Over lunch, I had another thought.

If you want Gremlin to be “the standard language” for graph, you generalize it.

"I’m a developer at CoolCo, Inc. and I’ve been working on a project that does stream processing. We use Gremlin to define our data flows as its expressive and has bindings to the multiple programming languages we use on the project. The project is done now I’ve been tasked to work on a new graph database project. Hmm, lots of different graph databases languages out there. Oh, whoa! Gremlin is a graph query language too with V(), out(), etc. primitives. Awesome. I guess I will just keep using Gremlin.”
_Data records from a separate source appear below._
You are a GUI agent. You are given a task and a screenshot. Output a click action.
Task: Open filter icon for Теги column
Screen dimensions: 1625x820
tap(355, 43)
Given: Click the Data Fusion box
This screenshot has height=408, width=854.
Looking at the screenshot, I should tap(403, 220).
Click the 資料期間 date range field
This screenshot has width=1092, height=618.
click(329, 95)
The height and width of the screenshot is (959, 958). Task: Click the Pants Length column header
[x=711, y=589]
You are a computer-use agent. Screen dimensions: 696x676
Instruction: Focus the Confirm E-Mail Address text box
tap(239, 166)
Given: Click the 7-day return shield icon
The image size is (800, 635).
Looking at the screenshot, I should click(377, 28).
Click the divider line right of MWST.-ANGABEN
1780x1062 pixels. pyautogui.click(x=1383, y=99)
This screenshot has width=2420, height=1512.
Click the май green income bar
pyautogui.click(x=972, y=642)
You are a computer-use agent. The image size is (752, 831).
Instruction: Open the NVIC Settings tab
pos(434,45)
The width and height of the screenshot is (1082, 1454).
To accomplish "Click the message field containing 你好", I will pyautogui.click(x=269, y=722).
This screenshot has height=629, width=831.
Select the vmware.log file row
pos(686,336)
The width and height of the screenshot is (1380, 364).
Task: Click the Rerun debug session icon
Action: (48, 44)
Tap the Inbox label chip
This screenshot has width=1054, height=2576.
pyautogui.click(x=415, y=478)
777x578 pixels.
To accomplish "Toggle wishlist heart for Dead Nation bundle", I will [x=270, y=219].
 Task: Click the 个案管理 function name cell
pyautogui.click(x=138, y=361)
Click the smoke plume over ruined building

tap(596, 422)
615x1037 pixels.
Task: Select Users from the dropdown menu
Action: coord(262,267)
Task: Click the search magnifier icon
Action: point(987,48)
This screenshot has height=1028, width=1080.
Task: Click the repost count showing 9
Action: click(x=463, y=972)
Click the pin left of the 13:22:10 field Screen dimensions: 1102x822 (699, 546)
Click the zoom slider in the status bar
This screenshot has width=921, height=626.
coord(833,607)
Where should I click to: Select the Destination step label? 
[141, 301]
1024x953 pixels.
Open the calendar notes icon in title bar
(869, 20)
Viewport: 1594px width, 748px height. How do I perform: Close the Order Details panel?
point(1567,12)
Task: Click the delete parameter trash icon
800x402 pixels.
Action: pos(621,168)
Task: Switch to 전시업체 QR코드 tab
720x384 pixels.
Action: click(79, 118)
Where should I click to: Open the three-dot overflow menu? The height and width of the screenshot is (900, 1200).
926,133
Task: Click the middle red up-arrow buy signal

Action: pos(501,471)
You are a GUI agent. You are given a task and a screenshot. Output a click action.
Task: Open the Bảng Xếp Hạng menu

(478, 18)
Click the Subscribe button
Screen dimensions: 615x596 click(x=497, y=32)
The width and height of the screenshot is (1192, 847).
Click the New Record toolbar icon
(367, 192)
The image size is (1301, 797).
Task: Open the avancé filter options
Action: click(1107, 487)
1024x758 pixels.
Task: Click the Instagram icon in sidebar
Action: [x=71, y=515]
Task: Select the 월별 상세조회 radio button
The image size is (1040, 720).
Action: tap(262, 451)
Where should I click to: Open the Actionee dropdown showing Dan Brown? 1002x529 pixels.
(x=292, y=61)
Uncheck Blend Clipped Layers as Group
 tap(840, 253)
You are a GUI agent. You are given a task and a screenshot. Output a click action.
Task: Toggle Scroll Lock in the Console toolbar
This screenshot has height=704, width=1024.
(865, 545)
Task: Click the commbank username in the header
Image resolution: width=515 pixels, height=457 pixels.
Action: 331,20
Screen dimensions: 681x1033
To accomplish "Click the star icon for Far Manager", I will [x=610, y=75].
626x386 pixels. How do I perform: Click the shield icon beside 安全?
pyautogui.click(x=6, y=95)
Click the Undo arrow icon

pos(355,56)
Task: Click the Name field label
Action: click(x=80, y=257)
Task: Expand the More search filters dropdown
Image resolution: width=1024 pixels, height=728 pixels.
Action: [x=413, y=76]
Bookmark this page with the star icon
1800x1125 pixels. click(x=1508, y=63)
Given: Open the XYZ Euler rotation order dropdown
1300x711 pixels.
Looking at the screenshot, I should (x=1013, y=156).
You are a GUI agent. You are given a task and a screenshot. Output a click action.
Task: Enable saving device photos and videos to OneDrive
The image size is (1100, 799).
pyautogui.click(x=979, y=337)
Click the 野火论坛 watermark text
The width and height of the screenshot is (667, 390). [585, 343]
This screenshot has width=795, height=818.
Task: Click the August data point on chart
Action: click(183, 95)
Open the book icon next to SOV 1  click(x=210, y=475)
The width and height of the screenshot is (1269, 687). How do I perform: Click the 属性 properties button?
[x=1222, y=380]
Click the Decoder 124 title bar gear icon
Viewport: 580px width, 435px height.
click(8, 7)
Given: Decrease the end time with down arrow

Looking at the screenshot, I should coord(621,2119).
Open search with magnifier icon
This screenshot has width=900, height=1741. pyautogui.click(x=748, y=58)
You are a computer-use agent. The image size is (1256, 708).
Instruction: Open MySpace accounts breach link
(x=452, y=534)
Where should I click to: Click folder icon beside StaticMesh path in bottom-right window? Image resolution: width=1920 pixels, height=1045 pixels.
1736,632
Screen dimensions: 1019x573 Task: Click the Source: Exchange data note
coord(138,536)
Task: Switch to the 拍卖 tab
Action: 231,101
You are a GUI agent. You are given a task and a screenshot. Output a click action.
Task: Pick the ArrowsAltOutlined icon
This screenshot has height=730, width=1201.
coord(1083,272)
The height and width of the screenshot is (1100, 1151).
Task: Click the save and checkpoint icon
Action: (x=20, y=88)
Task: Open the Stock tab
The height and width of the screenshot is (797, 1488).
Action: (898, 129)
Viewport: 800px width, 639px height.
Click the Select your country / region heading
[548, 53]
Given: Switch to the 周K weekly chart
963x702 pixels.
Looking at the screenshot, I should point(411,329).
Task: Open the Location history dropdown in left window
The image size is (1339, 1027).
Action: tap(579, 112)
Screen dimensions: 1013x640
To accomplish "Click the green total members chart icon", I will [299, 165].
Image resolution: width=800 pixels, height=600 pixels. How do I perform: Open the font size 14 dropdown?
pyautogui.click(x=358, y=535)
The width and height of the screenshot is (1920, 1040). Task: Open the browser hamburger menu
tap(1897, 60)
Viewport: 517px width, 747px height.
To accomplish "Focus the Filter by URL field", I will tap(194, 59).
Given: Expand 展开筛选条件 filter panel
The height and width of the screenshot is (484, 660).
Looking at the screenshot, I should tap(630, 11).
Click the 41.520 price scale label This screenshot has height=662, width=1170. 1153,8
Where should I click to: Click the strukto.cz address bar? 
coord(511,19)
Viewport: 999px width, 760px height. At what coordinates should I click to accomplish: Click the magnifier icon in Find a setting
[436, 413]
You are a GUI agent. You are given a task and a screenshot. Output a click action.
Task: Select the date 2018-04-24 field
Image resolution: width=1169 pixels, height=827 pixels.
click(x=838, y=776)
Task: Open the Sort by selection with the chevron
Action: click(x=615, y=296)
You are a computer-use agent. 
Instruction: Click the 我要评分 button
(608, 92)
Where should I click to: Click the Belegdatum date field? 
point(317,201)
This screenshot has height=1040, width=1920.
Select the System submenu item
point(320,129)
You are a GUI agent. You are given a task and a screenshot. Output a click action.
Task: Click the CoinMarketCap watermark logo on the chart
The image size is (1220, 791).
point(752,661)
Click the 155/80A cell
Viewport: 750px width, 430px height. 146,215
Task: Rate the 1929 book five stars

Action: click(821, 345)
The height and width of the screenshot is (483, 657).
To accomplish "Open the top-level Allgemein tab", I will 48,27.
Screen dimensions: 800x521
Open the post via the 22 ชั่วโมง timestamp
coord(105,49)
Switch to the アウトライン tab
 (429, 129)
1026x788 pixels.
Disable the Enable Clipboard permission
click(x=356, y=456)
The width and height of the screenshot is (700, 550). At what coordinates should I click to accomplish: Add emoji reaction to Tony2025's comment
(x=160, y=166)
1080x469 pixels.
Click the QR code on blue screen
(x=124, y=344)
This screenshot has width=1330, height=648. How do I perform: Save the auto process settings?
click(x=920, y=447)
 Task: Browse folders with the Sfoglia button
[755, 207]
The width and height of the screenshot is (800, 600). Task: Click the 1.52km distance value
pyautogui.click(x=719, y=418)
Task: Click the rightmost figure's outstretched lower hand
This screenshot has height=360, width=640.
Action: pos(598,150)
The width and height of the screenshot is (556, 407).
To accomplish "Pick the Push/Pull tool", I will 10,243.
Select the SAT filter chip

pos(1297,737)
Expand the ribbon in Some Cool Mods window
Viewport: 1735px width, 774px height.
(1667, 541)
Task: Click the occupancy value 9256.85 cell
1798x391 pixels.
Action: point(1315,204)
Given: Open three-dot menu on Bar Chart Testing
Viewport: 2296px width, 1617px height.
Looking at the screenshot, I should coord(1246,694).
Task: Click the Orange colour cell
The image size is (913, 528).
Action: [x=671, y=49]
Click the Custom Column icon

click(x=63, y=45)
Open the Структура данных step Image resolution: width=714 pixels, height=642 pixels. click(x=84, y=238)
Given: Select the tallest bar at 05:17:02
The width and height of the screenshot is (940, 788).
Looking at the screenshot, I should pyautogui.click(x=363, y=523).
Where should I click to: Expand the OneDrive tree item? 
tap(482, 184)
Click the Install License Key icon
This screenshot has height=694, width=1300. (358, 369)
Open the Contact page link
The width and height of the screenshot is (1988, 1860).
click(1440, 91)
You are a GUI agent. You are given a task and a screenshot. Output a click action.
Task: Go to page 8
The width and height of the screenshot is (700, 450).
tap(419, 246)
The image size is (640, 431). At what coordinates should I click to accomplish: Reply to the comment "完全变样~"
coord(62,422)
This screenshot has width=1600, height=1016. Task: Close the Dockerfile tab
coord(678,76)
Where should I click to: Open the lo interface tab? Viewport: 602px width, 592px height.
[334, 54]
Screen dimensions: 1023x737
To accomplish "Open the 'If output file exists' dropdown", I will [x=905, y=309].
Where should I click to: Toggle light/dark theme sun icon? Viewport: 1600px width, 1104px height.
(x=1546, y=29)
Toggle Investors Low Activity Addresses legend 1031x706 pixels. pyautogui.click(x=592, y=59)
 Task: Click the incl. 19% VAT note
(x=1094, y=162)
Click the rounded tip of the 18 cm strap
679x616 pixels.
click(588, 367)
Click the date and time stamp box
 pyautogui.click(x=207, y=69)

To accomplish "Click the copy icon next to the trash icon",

“I’m a developer at Hip, LLC. and I have to map a big relational database we have to a graph database. I decided to use Gremlin because gremlin-relational can pull data from the relational database and gremlin-graph can insert the data into the graph database. I did this with Spark being the underlying Gremlin VM execution engine. It is so cool that Gremlin can be used to do all my data manipulation and ingestion. I’m definitely going to keep using it for our real-time and batch/streaming queries.”

In essence, if Gremlin is available to stream people, batch people, graph people, etc., then there is even more of a reason to learn Gremlin and make it your go to language.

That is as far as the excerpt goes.